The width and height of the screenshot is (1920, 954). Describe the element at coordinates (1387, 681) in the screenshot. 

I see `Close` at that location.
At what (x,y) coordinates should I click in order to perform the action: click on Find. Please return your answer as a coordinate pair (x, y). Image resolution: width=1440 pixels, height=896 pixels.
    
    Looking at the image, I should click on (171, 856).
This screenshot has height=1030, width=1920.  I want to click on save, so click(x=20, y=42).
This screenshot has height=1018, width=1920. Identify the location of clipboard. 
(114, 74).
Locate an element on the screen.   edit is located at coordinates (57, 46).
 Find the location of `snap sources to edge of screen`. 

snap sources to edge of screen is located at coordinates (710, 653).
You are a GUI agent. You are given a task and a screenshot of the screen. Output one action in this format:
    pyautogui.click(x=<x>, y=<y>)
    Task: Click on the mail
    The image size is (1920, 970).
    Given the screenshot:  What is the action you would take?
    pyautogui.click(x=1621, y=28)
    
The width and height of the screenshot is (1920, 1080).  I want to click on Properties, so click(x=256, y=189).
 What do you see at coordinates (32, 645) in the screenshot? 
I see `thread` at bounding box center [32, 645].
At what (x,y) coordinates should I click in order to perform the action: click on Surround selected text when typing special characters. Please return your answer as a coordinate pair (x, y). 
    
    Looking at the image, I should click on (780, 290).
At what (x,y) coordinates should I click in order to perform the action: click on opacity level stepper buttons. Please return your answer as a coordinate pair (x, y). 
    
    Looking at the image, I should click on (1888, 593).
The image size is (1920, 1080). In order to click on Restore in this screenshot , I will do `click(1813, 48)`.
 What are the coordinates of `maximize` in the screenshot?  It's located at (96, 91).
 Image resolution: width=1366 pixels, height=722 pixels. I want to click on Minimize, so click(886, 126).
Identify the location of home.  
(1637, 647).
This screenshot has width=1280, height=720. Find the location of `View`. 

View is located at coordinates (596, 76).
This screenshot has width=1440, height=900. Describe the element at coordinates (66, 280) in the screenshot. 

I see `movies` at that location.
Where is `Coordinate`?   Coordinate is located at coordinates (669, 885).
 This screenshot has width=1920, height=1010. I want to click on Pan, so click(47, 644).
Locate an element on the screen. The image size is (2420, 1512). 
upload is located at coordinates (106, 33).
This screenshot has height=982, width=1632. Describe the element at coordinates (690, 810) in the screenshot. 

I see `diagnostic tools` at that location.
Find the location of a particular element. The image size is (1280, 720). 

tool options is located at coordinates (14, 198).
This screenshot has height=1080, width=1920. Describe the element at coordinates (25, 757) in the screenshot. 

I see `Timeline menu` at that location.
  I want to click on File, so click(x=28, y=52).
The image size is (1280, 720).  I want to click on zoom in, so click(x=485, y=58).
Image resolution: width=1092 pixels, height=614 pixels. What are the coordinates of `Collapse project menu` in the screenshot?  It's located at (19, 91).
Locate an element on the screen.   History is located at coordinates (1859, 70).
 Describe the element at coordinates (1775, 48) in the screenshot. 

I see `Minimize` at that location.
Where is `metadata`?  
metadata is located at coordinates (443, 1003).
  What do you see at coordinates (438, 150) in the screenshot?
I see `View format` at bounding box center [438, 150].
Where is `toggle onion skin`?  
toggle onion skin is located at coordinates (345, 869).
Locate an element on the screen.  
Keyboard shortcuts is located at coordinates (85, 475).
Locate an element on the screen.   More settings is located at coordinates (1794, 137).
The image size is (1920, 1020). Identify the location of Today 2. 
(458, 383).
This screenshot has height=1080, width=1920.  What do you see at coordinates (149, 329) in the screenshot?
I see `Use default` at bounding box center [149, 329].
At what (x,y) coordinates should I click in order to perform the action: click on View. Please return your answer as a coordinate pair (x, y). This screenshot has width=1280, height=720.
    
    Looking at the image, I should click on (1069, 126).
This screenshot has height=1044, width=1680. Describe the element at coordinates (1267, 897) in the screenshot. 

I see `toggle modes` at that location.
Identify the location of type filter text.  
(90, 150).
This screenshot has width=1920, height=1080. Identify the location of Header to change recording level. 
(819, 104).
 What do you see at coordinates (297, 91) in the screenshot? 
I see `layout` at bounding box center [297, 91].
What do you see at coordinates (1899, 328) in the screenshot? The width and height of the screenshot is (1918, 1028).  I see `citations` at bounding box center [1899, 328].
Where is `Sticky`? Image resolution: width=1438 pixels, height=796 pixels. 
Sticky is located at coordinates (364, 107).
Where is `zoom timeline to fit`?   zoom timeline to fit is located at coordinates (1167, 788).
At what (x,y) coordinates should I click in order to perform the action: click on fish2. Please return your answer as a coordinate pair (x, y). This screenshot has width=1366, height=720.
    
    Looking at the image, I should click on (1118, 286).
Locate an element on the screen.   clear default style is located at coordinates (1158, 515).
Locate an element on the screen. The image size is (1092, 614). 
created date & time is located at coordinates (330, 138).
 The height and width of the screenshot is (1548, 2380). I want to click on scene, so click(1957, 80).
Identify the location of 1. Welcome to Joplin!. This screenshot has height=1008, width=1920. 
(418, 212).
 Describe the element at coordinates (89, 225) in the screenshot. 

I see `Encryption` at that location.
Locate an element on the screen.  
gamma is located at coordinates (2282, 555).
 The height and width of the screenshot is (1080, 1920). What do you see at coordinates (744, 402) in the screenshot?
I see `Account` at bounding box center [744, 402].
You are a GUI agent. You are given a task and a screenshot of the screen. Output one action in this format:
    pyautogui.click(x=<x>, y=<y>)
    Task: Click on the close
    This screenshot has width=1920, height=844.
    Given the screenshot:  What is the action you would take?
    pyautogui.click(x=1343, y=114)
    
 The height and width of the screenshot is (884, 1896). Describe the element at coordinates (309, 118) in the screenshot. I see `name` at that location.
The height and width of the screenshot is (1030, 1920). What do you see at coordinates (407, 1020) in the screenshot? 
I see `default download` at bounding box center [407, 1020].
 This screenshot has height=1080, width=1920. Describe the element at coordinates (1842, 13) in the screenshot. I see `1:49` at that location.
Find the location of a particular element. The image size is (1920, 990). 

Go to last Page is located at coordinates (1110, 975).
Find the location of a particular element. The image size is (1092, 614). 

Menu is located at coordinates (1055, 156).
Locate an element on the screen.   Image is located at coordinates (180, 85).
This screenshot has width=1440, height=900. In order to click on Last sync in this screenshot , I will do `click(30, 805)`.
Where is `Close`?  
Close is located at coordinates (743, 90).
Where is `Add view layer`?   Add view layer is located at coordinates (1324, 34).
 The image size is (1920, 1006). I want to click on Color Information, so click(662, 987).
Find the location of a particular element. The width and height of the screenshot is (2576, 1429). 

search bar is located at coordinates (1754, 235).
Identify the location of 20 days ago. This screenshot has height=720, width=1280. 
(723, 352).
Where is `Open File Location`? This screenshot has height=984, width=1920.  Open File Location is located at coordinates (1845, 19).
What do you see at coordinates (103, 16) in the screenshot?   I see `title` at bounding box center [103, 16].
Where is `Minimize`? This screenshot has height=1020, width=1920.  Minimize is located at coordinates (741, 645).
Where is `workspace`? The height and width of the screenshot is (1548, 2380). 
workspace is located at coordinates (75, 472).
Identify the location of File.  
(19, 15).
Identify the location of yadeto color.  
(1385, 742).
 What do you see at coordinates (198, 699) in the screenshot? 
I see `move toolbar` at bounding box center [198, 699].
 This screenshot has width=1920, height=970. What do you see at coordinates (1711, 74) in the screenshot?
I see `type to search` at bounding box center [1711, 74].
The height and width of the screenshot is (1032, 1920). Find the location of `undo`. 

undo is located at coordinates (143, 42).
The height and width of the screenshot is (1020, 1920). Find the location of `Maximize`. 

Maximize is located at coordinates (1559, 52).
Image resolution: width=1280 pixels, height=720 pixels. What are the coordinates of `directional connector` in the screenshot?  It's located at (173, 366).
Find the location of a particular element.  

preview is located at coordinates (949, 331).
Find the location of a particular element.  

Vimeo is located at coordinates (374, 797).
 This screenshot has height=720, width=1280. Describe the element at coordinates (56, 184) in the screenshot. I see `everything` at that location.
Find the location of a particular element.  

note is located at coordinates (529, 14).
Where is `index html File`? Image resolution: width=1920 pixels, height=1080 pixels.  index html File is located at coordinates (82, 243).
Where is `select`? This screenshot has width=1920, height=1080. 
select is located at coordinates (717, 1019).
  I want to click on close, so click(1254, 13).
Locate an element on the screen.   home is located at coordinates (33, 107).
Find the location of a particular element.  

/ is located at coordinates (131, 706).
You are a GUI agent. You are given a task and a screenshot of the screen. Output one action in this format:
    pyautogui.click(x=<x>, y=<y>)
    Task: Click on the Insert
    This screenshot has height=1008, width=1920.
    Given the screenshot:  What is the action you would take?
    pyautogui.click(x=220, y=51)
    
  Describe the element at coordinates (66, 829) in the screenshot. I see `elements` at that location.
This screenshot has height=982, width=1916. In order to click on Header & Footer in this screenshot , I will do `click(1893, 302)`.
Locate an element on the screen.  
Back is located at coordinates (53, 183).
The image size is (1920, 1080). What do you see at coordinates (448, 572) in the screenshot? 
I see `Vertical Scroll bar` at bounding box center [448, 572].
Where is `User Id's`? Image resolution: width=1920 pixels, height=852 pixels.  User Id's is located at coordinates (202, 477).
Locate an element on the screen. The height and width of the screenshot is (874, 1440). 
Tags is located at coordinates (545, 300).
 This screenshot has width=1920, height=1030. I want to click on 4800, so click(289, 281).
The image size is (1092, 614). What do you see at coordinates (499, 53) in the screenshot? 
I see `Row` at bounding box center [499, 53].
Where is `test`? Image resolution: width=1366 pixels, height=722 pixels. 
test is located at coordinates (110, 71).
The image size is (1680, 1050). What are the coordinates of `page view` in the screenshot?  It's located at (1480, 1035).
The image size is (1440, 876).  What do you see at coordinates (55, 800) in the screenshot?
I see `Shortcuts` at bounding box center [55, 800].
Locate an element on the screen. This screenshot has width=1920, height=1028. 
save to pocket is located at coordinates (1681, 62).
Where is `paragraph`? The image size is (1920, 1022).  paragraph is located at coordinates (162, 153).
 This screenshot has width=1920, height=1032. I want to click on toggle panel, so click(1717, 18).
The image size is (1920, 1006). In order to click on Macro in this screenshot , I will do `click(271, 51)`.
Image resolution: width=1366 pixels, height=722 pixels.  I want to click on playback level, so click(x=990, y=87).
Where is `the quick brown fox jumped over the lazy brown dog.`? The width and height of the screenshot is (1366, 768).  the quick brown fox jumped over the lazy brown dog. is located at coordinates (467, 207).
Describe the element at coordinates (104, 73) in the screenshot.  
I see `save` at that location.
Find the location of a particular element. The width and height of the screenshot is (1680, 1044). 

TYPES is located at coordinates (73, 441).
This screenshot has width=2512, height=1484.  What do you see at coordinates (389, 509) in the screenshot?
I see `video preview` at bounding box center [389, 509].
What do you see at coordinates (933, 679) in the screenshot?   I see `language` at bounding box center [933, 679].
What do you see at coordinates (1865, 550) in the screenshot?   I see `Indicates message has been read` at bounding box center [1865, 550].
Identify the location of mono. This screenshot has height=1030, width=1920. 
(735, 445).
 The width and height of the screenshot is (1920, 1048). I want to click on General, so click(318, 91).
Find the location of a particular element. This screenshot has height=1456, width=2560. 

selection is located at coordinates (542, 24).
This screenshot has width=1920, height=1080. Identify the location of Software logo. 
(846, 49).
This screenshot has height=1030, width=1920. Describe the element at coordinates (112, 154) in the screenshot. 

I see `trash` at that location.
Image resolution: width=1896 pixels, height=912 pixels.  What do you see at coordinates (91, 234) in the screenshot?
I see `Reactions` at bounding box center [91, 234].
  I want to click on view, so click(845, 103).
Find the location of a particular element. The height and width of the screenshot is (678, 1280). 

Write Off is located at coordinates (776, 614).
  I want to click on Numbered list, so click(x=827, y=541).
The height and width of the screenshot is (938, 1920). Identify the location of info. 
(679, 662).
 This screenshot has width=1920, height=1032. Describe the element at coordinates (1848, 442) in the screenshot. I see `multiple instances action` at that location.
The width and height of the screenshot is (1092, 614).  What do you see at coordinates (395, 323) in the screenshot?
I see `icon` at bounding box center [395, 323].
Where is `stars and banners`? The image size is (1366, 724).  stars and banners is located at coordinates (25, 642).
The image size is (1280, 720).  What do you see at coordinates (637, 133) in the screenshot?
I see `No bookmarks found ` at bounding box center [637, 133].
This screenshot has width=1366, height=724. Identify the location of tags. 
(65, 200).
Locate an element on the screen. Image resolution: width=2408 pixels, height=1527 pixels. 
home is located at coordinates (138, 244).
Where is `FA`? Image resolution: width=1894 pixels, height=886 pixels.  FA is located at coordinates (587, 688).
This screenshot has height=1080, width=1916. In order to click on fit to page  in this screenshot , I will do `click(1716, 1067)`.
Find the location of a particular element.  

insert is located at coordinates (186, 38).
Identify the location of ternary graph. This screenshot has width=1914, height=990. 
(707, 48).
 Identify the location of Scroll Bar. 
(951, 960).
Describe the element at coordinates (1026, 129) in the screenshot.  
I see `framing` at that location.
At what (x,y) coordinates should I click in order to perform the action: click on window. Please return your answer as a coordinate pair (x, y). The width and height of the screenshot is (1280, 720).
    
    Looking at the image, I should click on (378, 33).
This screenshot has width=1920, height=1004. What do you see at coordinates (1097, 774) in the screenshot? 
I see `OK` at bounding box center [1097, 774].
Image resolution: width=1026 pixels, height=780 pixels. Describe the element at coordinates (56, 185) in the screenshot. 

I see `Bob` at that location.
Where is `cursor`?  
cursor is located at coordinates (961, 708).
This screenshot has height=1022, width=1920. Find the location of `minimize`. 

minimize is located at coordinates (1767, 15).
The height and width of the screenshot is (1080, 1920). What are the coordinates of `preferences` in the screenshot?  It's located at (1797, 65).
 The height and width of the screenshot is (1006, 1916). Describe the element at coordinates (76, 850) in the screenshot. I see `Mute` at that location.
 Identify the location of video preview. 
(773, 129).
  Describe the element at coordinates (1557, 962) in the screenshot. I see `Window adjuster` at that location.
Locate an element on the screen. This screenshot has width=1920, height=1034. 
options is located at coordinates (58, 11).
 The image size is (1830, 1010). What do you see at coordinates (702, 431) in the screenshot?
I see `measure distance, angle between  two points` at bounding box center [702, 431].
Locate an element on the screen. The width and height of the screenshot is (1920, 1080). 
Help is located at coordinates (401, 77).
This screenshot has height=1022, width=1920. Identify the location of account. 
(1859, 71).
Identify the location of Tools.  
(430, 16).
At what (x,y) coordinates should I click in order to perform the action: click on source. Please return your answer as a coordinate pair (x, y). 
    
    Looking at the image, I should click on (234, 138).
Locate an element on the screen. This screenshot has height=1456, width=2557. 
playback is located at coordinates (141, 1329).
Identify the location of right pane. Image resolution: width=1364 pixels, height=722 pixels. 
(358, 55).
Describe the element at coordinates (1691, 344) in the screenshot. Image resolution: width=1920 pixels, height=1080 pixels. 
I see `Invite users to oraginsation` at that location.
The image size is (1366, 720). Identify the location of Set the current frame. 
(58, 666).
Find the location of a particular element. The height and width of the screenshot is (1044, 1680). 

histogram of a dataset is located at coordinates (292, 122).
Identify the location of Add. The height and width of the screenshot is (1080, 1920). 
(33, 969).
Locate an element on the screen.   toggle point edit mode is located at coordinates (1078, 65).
━━━━━━━━━━
Please copy the material above word for word, starting with the line that contains "so click(x=990, y=87)." and going on through the line that contains "TYPES is located at coordinates (73, 441).".

Image resolution: width=1366 pixels, height=722 pixels.  I want to click on playback level, so click(x=990, y=87).
Where is `the quick brown fox jumped over the lazy brown dog.`? The width and height of the screenshot is (1366, 768).  the quick brown fox jumped over the lazy brown dog. is located at coordinates (467, 207).
Describe the element at coordinates (104, 73) in the screenshot.  
I see `save` at that location.
Find the location of a particular element. The width and height of the screenshot is (1680, 1044). 

TYPES is located at coordinates (73, 441).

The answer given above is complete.